The physique of skinny, Finindaddle, in his long tailored black suit with tails down to his knees, was quite a contrast compared to his friend, Calliefogle. Cal, as I prefer to call him, is the quiet one while Fin would boast about his discoveries. Cal is considerate, thoughtful and to the point when he has something important to say. I like that in a man.
“Susan, we came to wish you a safe and fantastic trip,” Fin said, bowing before me in my kitchen. He does that a lot.
“Well, thank you. Coffee, tea, or tap water?” I asked them.
“Tea would be fine,” Fin replied, removing his wool gloves.
“Yes, tea is good,” Cal answered.
“We won’t be long,” Fin began. “We just came by to ask you, uh, since you will be gone for a while, uh, may I, I mean may we have use of your garage?”
Many times I have allowed the two eccentric scientists have access to my garage to plan their next experiments with restrictions.

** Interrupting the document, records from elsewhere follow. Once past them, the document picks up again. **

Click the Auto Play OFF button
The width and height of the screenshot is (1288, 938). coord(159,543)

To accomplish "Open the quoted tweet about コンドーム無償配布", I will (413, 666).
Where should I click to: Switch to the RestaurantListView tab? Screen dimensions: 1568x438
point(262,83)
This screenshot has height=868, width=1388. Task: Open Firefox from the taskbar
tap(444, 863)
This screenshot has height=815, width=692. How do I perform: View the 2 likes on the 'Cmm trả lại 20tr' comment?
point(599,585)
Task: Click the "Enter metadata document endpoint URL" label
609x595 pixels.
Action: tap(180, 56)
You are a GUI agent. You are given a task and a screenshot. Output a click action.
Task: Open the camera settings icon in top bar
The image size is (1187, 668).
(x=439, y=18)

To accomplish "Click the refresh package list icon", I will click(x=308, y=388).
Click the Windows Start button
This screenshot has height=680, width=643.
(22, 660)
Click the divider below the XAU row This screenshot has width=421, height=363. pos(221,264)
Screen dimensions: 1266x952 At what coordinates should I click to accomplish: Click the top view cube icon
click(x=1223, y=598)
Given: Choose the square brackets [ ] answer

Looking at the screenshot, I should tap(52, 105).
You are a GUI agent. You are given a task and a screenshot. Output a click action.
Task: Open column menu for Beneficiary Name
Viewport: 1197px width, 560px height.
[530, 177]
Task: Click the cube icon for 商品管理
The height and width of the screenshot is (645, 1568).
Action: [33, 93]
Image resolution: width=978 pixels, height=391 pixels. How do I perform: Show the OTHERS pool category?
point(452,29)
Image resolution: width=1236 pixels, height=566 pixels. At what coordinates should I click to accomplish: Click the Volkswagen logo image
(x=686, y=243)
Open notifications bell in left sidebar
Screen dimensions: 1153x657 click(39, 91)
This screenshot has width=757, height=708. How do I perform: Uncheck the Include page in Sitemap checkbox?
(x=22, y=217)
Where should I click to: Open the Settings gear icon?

I pulled out three cups I had made at pottery class and began filling them up with hot water from the kettle I had left simmering on the stovetop. The men picked up two of the cups and tea bags out of my packet basket on the counter before they sat down at my table. I turned off the stove burner just in case I would forget.
“Jack’s barn is not an option?” I asked as I followed them and sat in my chair at the table.
“Well, he didn’t want us to disturb his animals. So what do you say?” Fin asked, dipping his tea bag into his cup. Cal did the same.
“I’m sorry, guys, but I’d rather you didn’t while I’m gone.